Sabe-se que a exposição prolongada ao CLEM leva a dessensibilização dos receptores mencionados, o que levaria a menor obtenção de resultados esperados. Um erro comum seria aumentar a dosagem para voltar a obter resultados, porém um ou mais efeitos colaterais podem ser exacerbados. Desta forma, usualmente recorre-se ao uso interrompido de CLEM. Em outras palavras, os comprimidos de CLEM, por exemplo, possuem 0,02 mg e pode-se usar de 2 até 3 comprimidos ao dia, embora alguns usem até 6 comprimidos ao dia. Para evitar a dessensibilização de receptores, faz-se dois dias de uso (dia sim), seguido de dois dias de não uso (dia não). Obviamente a dosagem e o fechamento dos receptores dependem de cada indivíduo, o que deve ser estudado individualmente respeitando a individualidade biológica e os hábitos e estilo de vida do indivíduo. Da mesma forma, a dosagem deve ser gradual a fim de evitar um excesso desnecessário. As dosagens também costumam ser divididas e em horários diferentes, mas como uma regra geral não é usada próximo ao horário de dormir para evitar um sono perturbado ou insônia. Talvez por isso você vá observar algumas pessoas não usando CLEM depois das 17 horas do dia. Seu uso no pré-treino é discutível e controverso, onde usá-los no pré-treino pode significar um treino de qualidade ou vigoroso, enquanto que para outros pode significar uma sobrecarga cardíaca adicional.
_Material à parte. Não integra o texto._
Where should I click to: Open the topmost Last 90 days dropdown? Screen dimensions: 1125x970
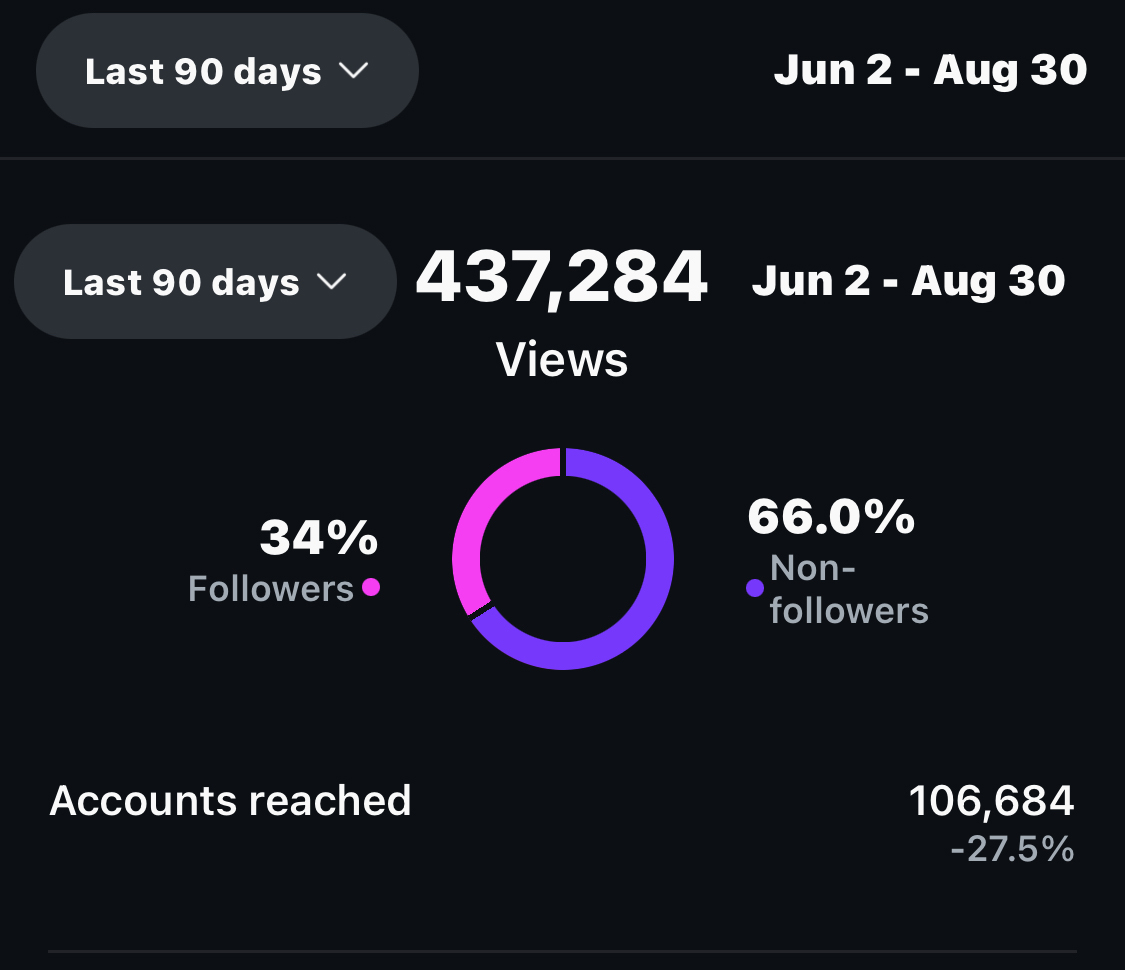tap(226, 71)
É muito importante evitar a combinação de CLEM com outros termogênicos estimulantes do sistema nervoso central (SNC). Algumas pessoas fazem combinação com efedrina-cafeína-aspirina (ECA), mas isso pode representar uma verdadeira “bomba” a sua saúde. Além dos comprimidos, algumas pessoas partem para o CLEM em gel, cujo nome veterinário é Pulmonil Gel. Bem, como o nome diz é de uso veterinário e, portanto, sem comentários. Cabe lembrar novamente, que o uso de CLEM deve avaliado e realizado sob acompanhamento médico. Além disso, nenhum programa de treinamento, por mais excelente que seja, atingirá seus objetivos de emagrecimento sem uma boa nutrição. E nem mesmo o uso de CLEM fará milagres sem uma dieta equilibrada. Assim, a supervisão de um profissional nutricionista é essencial neste processo de excelência estética e, particularmente, na busca por um abdome reto e bem definido. Mas o CLEM, afinal, funciona? Claro que sim! E estarei correndo risco de saúde usando CLEM? Obviamente que sim! Como dito antes, minha intenção é informar! Para atletas, cabe lembrar que o uso de CLEM é considerado Doping. Para esportistas, cabe lembrar que mais estudos são necessários para que se possa recomendar seu uso em seres humanos.